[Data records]
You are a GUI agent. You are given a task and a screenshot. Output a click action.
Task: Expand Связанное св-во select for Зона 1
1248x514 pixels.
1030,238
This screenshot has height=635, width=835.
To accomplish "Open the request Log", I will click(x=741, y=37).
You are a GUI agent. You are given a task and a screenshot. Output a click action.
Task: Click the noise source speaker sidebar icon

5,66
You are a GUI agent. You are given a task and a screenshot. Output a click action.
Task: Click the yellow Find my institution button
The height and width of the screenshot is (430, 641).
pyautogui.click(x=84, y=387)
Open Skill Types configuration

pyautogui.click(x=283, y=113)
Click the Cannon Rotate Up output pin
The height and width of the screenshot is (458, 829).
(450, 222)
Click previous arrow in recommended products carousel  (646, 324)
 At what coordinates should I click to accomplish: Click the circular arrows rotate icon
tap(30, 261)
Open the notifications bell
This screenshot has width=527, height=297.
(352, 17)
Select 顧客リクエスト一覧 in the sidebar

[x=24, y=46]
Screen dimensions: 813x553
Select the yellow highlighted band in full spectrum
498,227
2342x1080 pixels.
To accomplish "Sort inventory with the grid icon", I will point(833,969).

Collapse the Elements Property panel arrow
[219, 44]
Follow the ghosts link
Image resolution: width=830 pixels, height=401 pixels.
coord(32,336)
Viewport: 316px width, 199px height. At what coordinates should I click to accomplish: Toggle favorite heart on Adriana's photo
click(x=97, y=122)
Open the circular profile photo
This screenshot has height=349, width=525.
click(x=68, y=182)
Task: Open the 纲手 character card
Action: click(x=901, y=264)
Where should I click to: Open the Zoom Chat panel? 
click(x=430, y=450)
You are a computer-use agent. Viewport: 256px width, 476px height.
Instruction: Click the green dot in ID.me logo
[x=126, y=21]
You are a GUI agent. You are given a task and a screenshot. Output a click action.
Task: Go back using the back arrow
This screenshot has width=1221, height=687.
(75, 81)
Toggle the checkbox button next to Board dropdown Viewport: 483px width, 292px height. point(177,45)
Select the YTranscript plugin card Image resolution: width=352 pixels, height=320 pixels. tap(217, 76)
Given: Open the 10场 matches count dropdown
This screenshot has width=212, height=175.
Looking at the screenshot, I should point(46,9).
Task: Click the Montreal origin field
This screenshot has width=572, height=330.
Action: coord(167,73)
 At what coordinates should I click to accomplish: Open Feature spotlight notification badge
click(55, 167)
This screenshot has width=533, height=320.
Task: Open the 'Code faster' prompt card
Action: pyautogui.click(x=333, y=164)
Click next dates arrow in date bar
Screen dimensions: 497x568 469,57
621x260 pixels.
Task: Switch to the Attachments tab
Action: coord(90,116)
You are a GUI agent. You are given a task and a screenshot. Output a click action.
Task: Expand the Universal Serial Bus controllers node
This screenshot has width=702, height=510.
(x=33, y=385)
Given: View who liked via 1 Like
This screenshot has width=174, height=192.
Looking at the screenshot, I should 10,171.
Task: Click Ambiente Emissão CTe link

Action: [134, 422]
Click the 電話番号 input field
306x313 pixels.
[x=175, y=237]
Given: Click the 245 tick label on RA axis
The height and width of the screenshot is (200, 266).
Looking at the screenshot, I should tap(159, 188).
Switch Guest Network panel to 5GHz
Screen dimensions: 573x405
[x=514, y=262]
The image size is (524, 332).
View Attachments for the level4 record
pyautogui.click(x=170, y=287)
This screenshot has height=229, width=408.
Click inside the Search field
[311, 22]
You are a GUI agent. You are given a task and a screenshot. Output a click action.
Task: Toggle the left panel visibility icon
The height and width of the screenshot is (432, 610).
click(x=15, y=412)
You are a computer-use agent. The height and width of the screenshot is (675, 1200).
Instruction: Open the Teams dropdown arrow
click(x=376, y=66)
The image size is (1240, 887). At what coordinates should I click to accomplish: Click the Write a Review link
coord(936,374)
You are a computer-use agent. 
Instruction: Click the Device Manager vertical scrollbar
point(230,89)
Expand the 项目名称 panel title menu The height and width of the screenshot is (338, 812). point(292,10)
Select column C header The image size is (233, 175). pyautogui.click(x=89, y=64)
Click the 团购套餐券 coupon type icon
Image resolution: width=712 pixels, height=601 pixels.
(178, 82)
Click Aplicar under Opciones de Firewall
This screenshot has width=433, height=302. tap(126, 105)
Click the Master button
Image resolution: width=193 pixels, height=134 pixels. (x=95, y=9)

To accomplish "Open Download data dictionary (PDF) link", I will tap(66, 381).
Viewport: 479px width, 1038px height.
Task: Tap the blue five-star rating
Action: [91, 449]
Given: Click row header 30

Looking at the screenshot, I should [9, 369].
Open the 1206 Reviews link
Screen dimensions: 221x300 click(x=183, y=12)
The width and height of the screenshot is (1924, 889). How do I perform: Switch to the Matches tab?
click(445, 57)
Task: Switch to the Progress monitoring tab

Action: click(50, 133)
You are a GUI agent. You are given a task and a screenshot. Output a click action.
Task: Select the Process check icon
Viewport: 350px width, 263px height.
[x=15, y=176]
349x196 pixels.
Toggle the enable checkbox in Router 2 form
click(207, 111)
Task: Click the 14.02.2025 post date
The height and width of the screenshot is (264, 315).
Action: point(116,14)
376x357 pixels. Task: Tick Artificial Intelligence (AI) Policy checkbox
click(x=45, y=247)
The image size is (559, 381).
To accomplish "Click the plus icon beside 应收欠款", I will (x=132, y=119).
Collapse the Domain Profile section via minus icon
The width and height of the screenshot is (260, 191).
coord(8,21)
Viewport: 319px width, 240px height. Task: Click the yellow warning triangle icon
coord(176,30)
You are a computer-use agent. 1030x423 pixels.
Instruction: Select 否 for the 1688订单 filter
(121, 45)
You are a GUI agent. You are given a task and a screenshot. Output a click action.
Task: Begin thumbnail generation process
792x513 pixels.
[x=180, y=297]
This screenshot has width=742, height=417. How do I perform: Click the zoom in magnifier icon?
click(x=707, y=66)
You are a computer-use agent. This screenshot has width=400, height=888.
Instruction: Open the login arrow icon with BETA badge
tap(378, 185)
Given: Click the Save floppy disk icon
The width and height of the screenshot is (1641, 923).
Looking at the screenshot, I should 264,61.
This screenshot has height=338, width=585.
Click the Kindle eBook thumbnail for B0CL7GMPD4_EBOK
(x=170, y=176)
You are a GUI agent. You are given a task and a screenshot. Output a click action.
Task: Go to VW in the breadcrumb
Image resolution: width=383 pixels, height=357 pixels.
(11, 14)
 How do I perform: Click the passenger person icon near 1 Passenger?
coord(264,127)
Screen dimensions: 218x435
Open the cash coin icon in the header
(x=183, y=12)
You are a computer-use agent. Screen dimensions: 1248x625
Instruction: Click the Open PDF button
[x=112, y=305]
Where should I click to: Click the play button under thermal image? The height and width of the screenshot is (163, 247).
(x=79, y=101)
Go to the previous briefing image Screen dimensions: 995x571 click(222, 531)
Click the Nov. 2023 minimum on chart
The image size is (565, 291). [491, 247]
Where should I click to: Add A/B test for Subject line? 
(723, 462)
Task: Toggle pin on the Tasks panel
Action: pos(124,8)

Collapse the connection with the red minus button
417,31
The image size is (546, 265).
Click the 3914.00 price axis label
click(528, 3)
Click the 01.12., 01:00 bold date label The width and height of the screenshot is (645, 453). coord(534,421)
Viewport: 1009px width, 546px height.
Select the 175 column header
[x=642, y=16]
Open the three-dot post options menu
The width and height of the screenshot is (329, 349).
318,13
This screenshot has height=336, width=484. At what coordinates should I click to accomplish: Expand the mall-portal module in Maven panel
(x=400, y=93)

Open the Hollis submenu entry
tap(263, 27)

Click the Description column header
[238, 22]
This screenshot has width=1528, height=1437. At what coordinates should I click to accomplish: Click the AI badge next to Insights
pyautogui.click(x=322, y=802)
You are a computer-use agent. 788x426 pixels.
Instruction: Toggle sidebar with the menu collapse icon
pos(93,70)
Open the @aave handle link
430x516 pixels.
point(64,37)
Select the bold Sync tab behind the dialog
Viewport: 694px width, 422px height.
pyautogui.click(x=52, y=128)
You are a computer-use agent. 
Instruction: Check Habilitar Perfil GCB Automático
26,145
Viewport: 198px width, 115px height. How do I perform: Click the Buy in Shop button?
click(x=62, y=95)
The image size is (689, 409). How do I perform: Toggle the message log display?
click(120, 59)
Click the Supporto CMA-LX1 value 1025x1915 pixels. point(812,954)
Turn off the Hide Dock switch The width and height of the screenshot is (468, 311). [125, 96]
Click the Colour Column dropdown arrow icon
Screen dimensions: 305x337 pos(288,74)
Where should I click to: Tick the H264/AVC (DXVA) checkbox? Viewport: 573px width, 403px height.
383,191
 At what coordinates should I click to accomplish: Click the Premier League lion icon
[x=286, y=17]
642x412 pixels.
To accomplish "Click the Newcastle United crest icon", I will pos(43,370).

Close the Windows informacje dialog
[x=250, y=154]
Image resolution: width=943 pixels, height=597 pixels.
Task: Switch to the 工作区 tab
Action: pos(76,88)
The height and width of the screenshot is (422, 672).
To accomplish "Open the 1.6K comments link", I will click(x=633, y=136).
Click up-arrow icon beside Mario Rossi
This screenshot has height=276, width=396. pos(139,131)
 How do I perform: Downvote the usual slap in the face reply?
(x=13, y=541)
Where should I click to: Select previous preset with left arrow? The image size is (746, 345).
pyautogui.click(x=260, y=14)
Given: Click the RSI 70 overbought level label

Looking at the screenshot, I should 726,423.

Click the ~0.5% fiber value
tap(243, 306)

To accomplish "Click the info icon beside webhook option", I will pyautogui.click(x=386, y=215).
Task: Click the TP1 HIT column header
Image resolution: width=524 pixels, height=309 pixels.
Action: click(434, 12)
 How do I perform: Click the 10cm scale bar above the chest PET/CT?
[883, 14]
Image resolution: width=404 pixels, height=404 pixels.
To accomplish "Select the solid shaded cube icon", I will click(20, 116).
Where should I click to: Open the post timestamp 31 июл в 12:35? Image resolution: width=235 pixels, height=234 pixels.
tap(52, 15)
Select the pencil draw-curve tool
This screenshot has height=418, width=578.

### Task statement
When the line with "Given: Click the RSI" is reached in the data above, start copying there, and copy each line exactly until the line with "Select the pencil draw-curve tool" has been copied; copy nothing else.

### Your solution
Given: Click the RSI 70 overbought level label

Looking at the screenshot, I should 726,423.

Click the ~0.5% fiber value
tap(243, 306)

To accomplish "Click the info icon beside webhook option", I will pyautogui.click(x=386, y=215).
Task: Click the TP1 HIT column header
Image resolution: width=524 pixels, height=309 pixels.
Action: click(434, 12)
 How do I perform: Click the 10cm scale bar above the chest PET/CT?
[883, 14]
Image resolution: width=404 pixels, height=404 pixels.
To accomplish "Select the solid shaded cube icon", I will click(20, 116).
Where should I click to: Open the post timestamp 31 июл в 12:35? Image resolution: width=235 pixels, height=234 pixels.
tap(52, 15)
Select the pencil draw-curve tool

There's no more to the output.